Question

Range of x + 1/x ?

Answer 1

`(-oo,-2]uu[2,oo)`

Explanation:

The range of a function is defined as all possible values of `f(x)` or `y`. It can also be defined as the domain of `f^-1(x)`.

To find `f^-1(x)`:

`y=x+1/x`

Switch the variables, and then solve for `y`.

`x=y+1/y`

`xy=y^2+1`

`y^2-xy+1=0`

The above is a quadratic equation of the form `ay^2+by+c=0`

For such quadratic equations, `y=(-b+-sqrt(b^2-4ac))/(2a)`

Here, `a=1, b=-x, c=1`. Inputting:

`y=(-(-x)+-sqrt((-x)^2-4*1*1))/(2*1)`

`y=(x+-sqrt(x^2-4))/2`

`y=(x+sqrt(x^2-4))/2, (x-sqrt(x^2-4))/2=f^-1(x)`

We must find the domain of the above.
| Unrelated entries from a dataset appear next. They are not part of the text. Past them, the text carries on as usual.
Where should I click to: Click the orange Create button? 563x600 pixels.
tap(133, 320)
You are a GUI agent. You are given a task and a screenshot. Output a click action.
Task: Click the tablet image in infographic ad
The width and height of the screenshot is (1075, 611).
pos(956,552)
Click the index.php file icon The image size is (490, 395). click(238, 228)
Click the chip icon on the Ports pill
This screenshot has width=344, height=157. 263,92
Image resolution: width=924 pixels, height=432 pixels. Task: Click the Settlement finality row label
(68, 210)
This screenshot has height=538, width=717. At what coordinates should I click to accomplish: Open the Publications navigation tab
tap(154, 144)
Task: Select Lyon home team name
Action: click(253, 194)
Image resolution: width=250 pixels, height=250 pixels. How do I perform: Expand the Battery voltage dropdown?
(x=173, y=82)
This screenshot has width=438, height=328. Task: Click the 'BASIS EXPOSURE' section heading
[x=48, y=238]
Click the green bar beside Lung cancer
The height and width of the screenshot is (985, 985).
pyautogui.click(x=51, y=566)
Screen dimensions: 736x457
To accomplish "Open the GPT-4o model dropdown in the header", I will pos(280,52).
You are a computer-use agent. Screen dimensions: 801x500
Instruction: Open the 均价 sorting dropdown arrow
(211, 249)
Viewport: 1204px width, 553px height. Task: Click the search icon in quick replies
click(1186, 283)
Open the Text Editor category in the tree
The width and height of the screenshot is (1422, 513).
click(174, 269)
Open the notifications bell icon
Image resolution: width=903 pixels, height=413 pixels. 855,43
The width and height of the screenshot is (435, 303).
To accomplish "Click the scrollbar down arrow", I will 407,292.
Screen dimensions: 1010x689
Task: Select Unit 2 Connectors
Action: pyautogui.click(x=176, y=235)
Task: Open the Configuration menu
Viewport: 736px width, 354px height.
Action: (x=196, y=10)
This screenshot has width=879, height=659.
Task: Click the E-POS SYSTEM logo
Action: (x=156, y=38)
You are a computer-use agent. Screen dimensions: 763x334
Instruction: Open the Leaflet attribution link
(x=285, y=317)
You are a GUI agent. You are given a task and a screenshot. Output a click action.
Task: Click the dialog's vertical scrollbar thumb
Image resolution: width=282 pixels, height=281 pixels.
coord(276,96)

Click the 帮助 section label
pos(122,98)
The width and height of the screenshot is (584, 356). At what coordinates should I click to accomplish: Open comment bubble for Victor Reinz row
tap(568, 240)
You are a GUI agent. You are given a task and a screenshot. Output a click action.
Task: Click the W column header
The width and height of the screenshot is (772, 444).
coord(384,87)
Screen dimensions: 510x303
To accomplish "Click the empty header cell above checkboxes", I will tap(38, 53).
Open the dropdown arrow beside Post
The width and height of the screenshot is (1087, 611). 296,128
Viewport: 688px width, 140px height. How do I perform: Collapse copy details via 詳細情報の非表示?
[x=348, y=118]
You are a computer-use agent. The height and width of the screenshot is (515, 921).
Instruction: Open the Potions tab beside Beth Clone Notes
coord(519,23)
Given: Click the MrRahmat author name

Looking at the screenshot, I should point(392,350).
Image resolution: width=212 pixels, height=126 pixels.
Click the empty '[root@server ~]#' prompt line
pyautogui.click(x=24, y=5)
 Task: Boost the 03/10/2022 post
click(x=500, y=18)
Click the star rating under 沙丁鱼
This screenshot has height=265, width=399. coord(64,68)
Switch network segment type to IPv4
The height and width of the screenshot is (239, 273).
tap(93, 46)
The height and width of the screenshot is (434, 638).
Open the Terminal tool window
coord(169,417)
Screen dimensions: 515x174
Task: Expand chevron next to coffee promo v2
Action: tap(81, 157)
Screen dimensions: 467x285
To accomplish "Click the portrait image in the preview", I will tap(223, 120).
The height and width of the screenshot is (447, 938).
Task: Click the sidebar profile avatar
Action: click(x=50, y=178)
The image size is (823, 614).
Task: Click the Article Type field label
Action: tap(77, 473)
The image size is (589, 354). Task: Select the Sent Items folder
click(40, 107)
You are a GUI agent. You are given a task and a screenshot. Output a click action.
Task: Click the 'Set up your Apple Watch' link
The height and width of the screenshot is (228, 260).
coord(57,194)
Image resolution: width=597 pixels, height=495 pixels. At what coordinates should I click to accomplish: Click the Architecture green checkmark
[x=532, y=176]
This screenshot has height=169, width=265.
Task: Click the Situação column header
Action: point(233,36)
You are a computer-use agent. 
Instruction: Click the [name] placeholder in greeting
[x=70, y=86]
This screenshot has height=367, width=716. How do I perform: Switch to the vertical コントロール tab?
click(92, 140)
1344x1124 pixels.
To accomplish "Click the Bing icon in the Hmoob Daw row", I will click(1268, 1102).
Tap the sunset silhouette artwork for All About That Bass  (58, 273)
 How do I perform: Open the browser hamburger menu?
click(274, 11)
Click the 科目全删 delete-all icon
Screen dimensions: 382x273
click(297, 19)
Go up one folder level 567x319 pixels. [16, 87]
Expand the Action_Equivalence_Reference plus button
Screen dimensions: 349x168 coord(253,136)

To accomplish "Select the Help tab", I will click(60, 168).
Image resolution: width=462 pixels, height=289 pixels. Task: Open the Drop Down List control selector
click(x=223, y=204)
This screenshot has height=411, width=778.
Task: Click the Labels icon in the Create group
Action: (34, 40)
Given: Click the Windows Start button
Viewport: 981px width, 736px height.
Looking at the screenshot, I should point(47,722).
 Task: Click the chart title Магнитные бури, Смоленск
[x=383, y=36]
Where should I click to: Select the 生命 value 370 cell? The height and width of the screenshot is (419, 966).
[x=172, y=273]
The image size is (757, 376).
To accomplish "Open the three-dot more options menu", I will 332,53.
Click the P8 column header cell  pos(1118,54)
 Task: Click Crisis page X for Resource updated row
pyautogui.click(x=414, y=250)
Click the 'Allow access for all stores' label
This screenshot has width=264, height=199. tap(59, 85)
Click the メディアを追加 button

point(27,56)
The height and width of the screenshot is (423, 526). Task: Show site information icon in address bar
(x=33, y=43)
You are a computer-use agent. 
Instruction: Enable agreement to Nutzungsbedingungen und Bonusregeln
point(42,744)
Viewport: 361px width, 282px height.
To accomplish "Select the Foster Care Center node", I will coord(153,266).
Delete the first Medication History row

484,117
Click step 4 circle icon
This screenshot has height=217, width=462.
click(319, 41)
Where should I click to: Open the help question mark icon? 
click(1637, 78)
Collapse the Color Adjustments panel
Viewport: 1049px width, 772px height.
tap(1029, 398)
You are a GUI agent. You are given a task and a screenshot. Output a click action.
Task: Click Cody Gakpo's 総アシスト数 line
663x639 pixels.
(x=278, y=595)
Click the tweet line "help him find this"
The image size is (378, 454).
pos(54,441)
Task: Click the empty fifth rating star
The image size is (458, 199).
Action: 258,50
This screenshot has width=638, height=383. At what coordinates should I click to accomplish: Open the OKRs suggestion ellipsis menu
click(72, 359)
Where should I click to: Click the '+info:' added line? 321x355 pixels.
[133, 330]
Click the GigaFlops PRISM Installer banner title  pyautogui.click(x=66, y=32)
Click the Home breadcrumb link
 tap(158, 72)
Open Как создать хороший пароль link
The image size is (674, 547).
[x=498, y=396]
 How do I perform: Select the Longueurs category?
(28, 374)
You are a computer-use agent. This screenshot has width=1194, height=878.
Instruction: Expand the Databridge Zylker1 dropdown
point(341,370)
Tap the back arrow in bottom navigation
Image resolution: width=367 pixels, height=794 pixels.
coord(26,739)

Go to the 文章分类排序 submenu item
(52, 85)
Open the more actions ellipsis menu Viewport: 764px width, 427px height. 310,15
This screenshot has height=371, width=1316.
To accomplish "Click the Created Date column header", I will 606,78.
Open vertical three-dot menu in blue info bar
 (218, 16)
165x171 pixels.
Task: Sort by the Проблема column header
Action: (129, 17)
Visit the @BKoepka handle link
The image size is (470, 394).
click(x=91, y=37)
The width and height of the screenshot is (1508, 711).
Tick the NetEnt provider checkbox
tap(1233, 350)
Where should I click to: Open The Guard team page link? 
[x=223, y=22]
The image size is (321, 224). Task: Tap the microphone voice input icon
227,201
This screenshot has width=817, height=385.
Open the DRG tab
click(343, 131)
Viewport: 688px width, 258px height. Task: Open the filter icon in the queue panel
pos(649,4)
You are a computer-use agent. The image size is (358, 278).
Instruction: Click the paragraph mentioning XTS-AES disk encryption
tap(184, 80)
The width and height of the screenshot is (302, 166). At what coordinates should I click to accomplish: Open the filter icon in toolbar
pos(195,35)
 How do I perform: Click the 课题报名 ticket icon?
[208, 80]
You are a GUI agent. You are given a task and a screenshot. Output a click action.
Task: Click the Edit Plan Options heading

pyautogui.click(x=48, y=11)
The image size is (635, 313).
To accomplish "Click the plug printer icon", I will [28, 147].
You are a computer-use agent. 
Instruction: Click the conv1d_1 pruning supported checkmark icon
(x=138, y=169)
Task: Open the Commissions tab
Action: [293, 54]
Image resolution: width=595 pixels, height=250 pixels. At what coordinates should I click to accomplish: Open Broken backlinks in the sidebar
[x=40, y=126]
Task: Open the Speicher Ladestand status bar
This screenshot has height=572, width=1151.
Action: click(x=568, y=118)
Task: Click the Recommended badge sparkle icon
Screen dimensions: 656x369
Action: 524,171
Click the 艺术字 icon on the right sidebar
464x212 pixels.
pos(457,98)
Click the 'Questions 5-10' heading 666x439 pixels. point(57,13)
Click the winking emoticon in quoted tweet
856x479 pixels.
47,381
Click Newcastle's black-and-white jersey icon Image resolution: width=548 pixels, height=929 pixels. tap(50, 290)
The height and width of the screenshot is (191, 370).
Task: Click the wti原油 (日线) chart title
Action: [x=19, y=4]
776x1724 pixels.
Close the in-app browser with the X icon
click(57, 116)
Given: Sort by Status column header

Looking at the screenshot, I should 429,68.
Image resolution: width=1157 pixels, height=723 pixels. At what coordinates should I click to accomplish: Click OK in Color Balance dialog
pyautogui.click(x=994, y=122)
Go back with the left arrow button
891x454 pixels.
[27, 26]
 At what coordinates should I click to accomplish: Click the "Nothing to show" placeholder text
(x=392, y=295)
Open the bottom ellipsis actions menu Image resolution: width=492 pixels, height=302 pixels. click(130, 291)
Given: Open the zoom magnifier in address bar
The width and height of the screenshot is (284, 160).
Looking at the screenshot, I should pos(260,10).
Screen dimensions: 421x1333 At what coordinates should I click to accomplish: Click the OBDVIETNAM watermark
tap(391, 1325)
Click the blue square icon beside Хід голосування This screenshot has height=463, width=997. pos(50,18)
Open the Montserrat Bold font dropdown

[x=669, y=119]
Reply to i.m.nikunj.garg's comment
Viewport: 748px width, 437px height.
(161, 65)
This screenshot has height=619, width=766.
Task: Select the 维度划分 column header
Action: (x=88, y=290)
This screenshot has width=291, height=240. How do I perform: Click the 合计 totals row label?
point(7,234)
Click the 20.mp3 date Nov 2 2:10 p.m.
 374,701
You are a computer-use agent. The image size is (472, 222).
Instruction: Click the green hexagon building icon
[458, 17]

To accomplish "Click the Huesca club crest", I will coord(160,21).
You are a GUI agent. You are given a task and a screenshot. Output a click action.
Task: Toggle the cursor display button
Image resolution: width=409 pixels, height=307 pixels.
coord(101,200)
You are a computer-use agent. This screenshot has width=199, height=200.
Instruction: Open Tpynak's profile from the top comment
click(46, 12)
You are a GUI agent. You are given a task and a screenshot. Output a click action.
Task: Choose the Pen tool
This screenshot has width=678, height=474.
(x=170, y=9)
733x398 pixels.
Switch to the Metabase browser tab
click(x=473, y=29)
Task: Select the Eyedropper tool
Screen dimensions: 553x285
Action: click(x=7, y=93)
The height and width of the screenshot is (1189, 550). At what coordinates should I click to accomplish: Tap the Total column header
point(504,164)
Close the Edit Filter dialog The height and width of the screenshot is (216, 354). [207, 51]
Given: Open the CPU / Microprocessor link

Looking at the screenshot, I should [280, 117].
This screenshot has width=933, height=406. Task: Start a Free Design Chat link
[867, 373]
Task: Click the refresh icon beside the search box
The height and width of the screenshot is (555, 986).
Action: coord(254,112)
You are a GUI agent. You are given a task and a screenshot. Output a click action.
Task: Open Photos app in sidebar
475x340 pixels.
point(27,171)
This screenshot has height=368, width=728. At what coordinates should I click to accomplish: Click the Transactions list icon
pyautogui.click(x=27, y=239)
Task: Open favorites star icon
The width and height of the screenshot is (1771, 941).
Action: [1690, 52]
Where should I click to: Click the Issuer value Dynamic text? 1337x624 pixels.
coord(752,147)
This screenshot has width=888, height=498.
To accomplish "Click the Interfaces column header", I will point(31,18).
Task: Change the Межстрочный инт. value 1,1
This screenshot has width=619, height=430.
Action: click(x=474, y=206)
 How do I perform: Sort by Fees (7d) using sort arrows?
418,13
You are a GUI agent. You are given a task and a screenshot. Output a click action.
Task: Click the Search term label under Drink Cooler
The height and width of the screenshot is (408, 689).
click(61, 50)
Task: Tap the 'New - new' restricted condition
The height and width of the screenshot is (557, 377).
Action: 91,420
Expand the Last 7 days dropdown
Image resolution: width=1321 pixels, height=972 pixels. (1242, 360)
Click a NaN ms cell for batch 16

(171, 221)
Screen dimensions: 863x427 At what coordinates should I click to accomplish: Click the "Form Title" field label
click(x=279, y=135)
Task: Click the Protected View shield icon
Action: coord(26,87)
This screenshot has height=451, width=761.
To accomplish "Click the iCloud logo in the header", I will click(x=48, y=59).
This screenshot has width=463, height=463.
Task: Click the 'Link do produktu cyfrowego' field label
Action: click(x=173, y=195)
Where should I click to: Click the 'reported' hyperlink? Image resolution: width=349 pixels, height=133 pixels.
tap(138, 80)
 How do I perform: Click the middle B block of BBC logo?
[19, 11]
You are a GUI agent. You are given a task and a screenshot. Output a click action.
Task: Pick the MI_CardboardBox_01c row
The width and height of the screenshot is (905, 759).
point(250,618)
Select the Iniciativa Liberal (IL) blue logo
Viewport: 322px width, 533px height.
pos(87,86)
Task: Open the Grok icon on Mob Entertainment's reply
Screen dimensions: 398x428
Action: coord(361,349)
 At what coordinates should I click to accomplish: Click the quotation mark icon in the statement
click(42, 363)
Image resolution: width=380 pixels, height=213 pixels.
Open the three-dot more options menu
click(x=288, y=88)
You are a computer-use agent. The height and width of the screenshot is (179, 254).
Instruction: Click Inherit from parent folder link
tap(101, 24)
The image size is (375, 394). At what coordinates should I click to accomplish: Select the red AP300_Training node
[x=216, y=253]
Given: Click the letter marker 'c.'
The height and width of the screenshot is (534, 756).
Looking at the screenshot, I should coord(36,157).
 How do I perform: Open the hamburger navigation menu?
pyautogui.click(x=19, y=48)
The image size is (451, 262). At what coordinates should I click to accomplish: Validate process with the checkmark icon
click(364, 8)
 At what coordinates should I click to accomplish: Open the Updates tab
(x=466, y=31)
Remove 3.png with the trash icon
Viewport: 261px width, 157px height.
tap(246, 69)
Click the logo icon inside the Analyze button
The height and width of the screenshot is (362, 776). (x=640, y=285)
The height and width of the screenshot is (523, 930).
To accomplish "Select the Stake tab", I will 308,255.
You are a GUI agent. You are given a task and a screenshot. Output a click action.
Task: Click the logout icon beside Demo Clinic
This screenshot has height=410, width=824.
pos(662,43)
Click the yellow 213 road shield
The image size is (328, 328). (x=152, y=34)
When the denominator, a radical, or a logarithmic function is less than zero, the function is undefined.

So here, for both values (as only the radical, the same in both values, matters) we have:

`sqrt(x^2-4)>=0`

`x^2-4>=0`

`x^2>=4`

`x>=2` and `x<=-2`

So `x` is undefined between `-2` and `2`.

Therefore, the domain of `f^-1(x)` is `(-oo,-2]uu[2,oo)`

By extension, the range of `f(x)` is `(-oo,-2]uu[2,oo)`.